Gonzaga University’s rich history dates back to 1887. Famous faces like Bing Crosby, John Stockton, and St. Ignatius of Loyola have become synonymous with this Jesuit college over the last 125 years.
Year after year, Spike the Bulldog stands loyally outside the McCarthy Athletic Center while the Zag men and women’s basketball teams fight for a ticket to the NCAA tournament.
As cheers for Gonzaga victory resonate throughout The Kennel, the sounds coming from Monaghan Mansion are eerily different.
James Monaghan built the house in 1898, and it was later sold to the university in 1942. Soon after, students, staff and faculty began experiencing strange events. Reports of footsteps in empty hallways and music coming from the building in the dead of night were common stories that became cemented in campus folklore.
The paranormal activity in the mansion reached a peak during the 1960s and into the 1970s. It’s not often that an exorcism is performed on a college campus, but in 1975, Father Walter Leedale and the chairman of Gonzaga’s music department, David Brenner, arranged an exorcism which lasted four days.
Support among the Gonzaga community was high, and any presence residing there must have felt it. Since then, the building has been generally quiet, with occasional reports of unusual activity.

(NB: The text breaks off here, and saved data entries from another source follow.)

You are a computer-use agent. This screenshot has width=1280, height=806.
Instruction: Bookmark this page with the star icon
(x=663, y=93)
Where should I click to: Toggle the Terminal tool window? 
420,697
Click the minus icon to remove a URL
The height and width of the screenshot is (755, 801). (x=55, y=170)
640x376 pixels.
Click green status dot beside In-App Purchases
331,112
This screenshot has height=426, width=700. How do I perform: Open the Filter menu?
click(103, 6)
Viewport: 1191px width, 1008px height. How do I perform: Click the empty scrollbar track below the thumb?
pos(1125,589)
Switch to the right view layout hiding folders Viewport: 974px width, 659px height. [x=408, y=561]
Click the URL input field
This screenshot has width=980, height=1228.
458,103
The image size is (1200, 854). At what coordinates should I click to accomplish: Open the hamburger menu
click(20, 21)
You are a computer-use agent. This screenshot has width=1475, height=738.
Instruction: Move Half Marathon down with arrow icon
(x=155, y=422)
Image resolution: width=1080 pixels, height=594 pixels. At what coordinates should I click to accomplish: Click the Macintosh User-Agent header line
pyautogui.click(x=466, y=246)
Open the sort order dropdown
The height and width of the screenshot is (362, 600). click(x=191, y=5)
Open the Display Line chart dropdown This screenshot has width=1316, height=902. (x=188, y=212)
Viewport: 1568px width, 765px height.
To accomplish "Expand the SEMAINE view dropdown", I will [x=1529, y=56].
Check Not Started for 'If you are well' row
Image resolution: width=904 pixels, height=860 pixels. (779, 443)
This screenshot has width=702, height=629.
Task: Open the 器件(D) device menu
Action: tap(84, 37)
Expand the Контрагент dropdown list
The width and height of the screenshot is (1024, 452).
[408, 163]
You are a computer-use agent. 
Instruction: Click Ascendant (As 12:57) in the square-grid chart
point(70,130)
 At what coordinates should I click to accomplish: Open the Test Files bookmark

The home James Monaghan built at the turn of the 20th century represents an early time in Gonzaga’s history, but has become a distinctive educational environment for the university’s music students and will remain part of Gonzaga’s campus culture.
Every community has a narrative – the people, the places, the events – that define its history and give its members materials to create shared meaning. Ghost stories are easily dismissed, but whatever the explanation, the story of Monaghan Mansion has become part of the oral tradition of Gonzaga’s community. Do you believe?